ヴァリネスはどんどんヒートアップして、オーマでも抑えられない様子だった。

そんなヴァリネスを前に、デティットは“当然”余裕の態度だった。


「だが、帝国の第一貴族は違うだろう?表向きは魔王に対抗するためなどと言っているが、自分達の野心のために戦争しているだろう?なら結局、お前達も同じだ」

「同じじゃない!!私達には私達の正義が有るもの!あんな奴らと一緒にしないで!!大体、私達は!___」

「___ッ!?ヴァリネス!よせ!!」


ヴァリネスが言おうとした事を察して(というより知っていて)、オーマは声を荒げてヴァリネスを止めた。

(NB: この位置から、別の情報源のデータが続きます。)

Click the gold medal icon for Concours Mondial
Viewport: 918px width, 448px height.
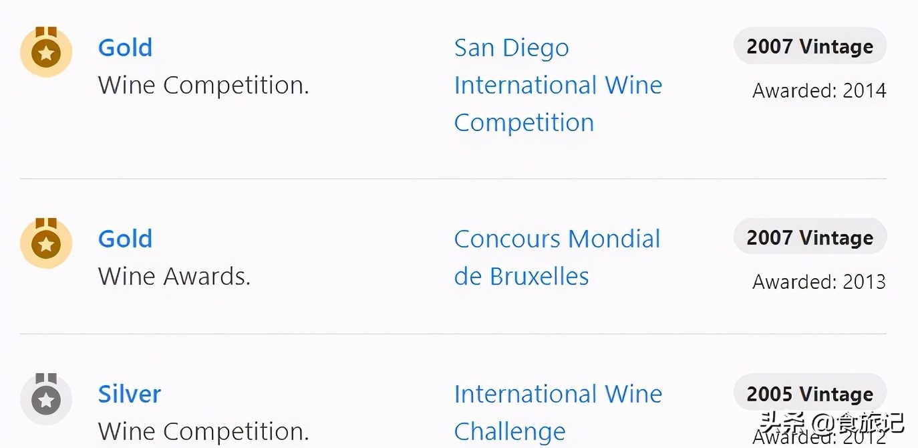pos(46,243)

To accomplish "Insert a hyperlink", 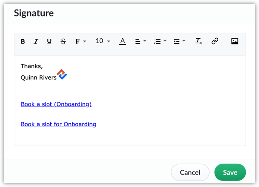I will coord(215,41).
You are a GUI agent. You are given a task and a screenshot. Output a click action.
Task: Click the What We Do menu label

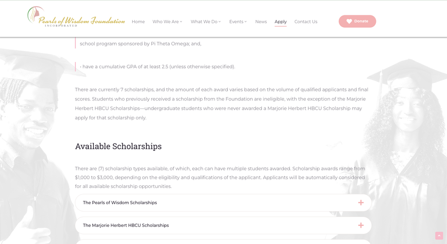click(204, 22)
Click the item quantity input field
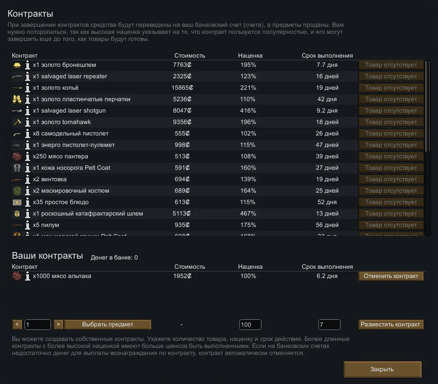Viewport: 438px width, 384px height. 38,325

だが、すでに手遅れで、デティットは再び不敵な笑みを浮かべて問い詰めた。


「“大体、私達は!___”・・・何だ?その先は何て言うつもりだった?ヴァリネス?」

「ッ!?・・・」

「“大体、私達は!帝国の反乱軍よ!”とでも言うつもりだったんじゃないか?」


「「!?」」


「え?・・・」


デティットの発言にサンダーラッツ一同は、さっきとはまた別の緊張感を漂わせた。

そしてサレンは、デティットの発言とサンダーラッツの放つ雰囲気に、只々困惑していった。


「デティット・・・あんた何を根拠にそんな____」

「私にはセンテージに友人が居てな・・・その友人が、センテージと帝国の親善会合の後、会いに来てくれたんだ。その時に、お前達と反乱軍を結成したと聞いた・・・。最初はその友人の話さえ疑っていたが、お前達と出会ってそれが本当だと確信した。友人もお前達も本気だとな・・・」


「「・・・・・」」


サンダーラッツの一同は黙る・・・。この事で、デティットの話が本当であると、サレンは理解した。

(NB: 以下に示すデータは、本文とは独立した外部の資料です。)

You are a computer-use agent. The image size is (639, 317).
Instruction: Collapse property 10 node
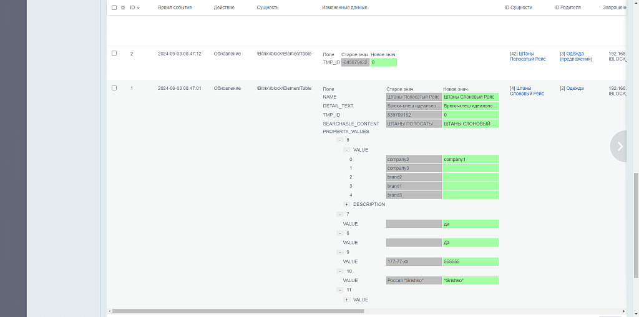[x=340, y=271]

(反乱軍・・・オーマさん達は、帝国の反逆しようというの?・・・)


流れる沈黙の中で、サレンは困惑しながらも、話を理解しようとしている。

だが、サレンの頭の中で、話の整理がつく前にオーマが沈黙を破ったことで、再びサレンは翻弄されていく。


「・・・それで?デティット。この場で俺達の正体を暴露してどうしたいんだ?口封じに殺されたい訳じゃないんだろう?」

「ああ、そうだ。殺されるのはゴメンだ。お前達にも、帝国の奴らにもな・・・。お前達が本気で帝国に反旗を翻すなら、先の私の発言は謝罪して撤回するよ」

「急に態度を変えたわね」

「元々、お前達の本心を探るためにした挑発だしな」

「そう・・・。謝罪と撤回は受け入れるわ」

「では、仲直りだな」

「まだよ。団長の質問に答えて無いわ。デティット。私達が帝国の反乱軍だと暴露してどうしたかったの?」


問われて、デティットは一度小さく深呼吸する。それから何かを覚悟した表情で口を開いた。

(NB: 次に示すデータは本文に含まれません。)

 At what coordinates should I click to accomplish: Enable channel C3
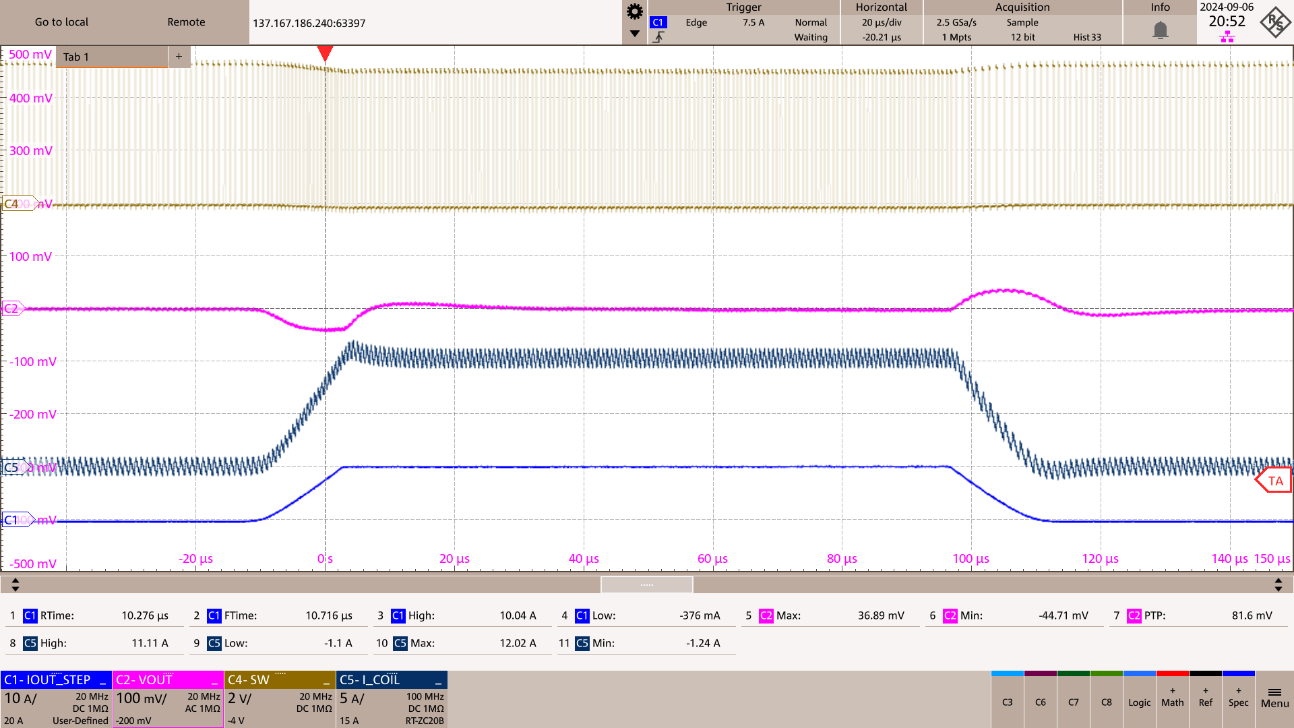tap(1007, 702)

「いや、なに・・簡単な事だ。お前達が帝国の敵なら、敵の敵は友と呼べると思ってな・・・」

「反乱軍に加わるつもり?」

「そうだ」

「デティット!?」


デティットの発言にサレンは更に混乱する。だが、デティットの顔を覗けば、その表情は吐いた言葉の軽さと違い、覚悟を決めた者の表情だった。

サレンはデティットとの長い付き合いで、デティットは最初からこの探索でこの話をするつもりだったのだと理解した。

 そんな覚悟が伺えるデティットの表情だったが、オーマ達はその表情を疑惑の眼差しで射貫いていた。


「怪しいな。今お前達は、帝国と友好的な外交の真っ最中だろう?俺達を売るつもりじゃないのか?」

「それは無い。お前達を売るつもりなら、大使のカスミの前で反乱軍だと暴露するさ。こんな、口封じし易い状況で話したりしない」

「それに、友好的な外交と仰いますが、我々オンデールとゴレストが帝国と手を組む事など有りえません」

「はっきり言い切るじゃない、アラド。あなた、ただの一軍の指揮官でしょ?何でそんな風に言い切れるの?」

「我々が帝国と手を組むことになれば、その力の関係上、表向きどんな言い方をしても、帝国に下る形になります。帝国はこれまで、傘下に加えた国の宗教活動を全て禁止しています。例外は、建国に携わったトウショウジンだけです。マガツマを信仰するマガツ教が国教であるオンデールとゴレストが、そんな国の傘下に加わる事など、例え滅んでもあり得ません。我々には対立の道しかないのです」


言葉の最後の方は、はっきりと“誰かに言い聞かせる様に”アラドは言った。


「「・・・・・・・・」」


デティットとアラドの意思表示に、サンダーラッツ一同は再び沈黙して、値踏みするような目で二人の顔を覗いていた。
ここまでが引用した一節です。